Les niches fiscales sont, par définition, des impôts
On a connu « au-dessus de 40.000 Nouveaux Francs, je prends tout », et la « cagnotte fiscale » alors qu'il s'agissait d'une modeste baisse du déficit. Aujourd'hui, la nouvelle baguette magique, c'est la suppression des niches fiscales. D'un coup, le déficit de l'État serait réduit de 40 milliards d'euros. Mais de quoi parlent les promoteurs de cette réforme ? De fiscaliser les intérêts du Livret A, de supprimer la demi-part par enfant, la réduction d'impôts sur les dons aux Restos du cœur et les facilités d'investissement dans la production de films ? Car, rappelons-le : les niches fiscales… ce sont, par définition, des impôts !
L'impôt est un prélèvement effectué sous la contrainte par la puissance publique pour financer les dépenses qu'elle juge indispensables, nécessaires, voire simplement souhaitables. En principe, les impôts ne sont pas affectés à une dépense précise mais au contraire banalisés dans un vaste pot commun.
Les niches fiscales renvoient à la logique générale des impôts, prélever pour financer, à deux exceptions près : le versement est en partie volontaire et les sommes sont fléchées vers des domaines précis, par exemple les universités ou les économies d'énergie dans le logement.
Un mécanisme basé sur la motivation
La plupart des contribuables préfèrent choisir eux-mêmes ce à quoi seront affectés leurs impôts. Soit qu'un domaine leur tienne particulièrement à cœur, soit qu'ils redoutent les pertes en ligne dans les circuits de l'État. En contrepartie de cette satisfaction, l'État impose des contraintes aux utilisateurs de niches fiscales. La plus fréquente consiste à devoir contribuer au-delà du montant légal de leurs impôts. Typiquement, pour pouvoir déduire 100 euros de ses impôts, l'État exige que le contribuable verse 150 euros. La durée est une autre contrainte fréquemment utilisée : le contribuable renonce à disposer d'un capital pendant quelques années. C'est le cas des Plans d'Épargne Logement ou de l'Assurance Vie.
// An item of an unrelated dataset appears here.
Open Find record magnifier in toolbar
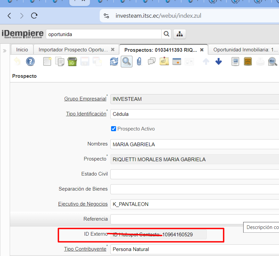 [126, 61]
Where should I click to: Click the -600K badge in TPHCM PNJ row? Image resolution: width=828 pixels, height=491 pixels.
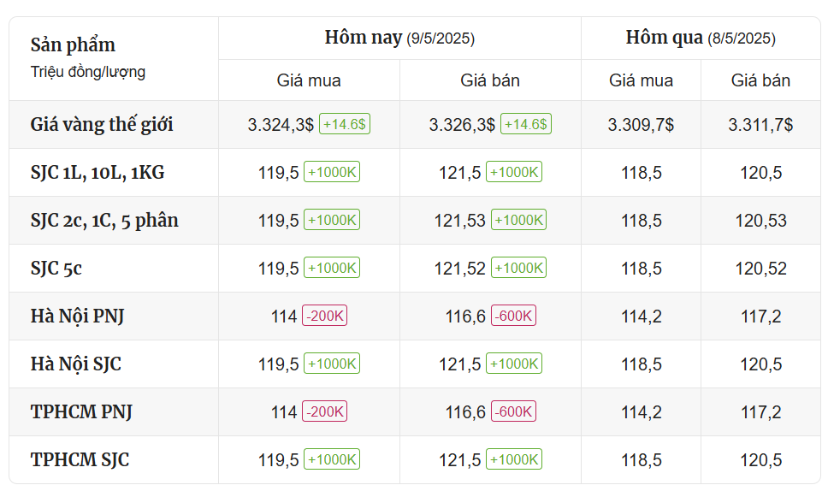(x=514, y=411)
Dans tous les cas, une niche fiscale est un contrat dans lequel les deux parties doivent être gagnantes.
Selon les cas, l'avantage que le contribuable retire d'un investissement volontaire est très divers. Bénéfice moral, sans espoir d'un avantage direct, par exemple pour les dons aux œuvres sociales ou caritatives. Une satisfaction personnelle directe mais sans réel bénéfice financier : entretien de bâtiments historiques. Enfin, avec certaines niches, les contribuables peuvent espérer retirer à terme un profit financier : Outre-mer, logement, PME, films. La défiscalisation est alors la condition nécessaire pour décider des particuliers à investir dans des secteurs soit risqués soit critiques pour le pays. C'est toujours sans aucune garantie et dans tous les cas, cela conduit l'intéressé à payer plus tout de suite pour un avantage éventuel à terme.
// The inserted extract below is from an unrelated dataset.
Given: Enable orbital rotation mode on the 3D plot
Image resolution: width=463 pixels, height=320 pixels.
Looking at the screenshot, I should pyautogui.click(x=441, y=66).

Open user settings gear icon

Niches ou politique sociale ?
Des avantages comme la demi-part fiscale par enfant ou la demi-part supplémentaire pour personne handicapée sont parfois assimilés à des niches fiscales. L'argument est un peu indirect, mais il est vrai que la démarche est la même : pour favoriser la démographie et faciliter la vie des familles, l'État accorde des avantages fiscaux de ce type. Sans doute estime-t-il que cela est « moins coûteux » pour la société qu'une baisse de la natalité, l'abandon de leur travail par l'un des conjoints ou la mise en place de services publics supplémentaires de prise en charge des enfants et des handicapés.
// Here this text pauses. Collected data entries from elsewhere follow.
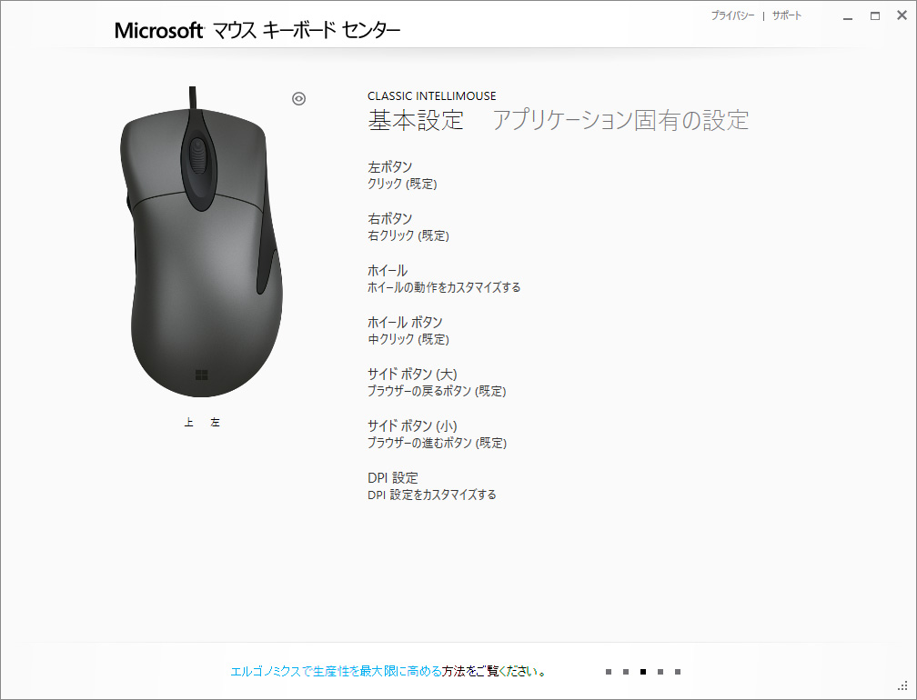Screen dimensions: 917x700
Task: Switch to アプリケーション固有の設定 tab
Action: 620,120
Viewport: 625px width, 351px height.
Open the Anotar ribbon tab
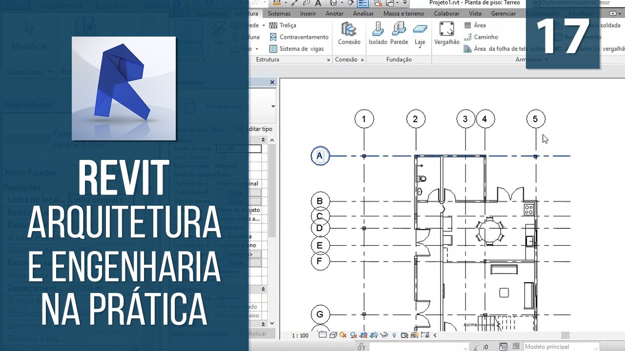[x=334, y=14]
Niches, signe d'un État interventionniste
Quand l'État décide de créer une niche fiscale, c'est qu'il croit savoir mieux que les Français dans quels domaines les intéressés devraient consacrer une plus grande part de leurs ressources. Et dans ces secteurs, l'État estime qu'il devrait investir lui-même si les contribuables ne le faisaient pas à sa place : enfants, œuvres sociales, production culturelle, entretien de monuments historiques, emplois, logement, Outre-mer, jeunes entreprises innovantes …
Si les domaines et les taux sont correctement choisis par l'État, les niches peuvent constituer une méthode originale, gagnant/gagnant : davantage de ressources pour des causes utiles, et investies plus directement que par les canaux étatiques. On attend des opposants aux niches fiscales, la liste de celles qu'ils souhaitent supprimer, et comment ils comptent financer les activités indispensables auxquelles ces financements sont actuellement consacrés.
Contrairement au sentiment général, les niches fiscales ne sont pas créées par l'État pour favoriser les contribuables, mais pour les inciter à investir dans un but d'intérêt général, motivant aussi pour eux-mêmes. Supprimer les niches fiscales, loin de réduire le déficit, coûterait très cher à l'État.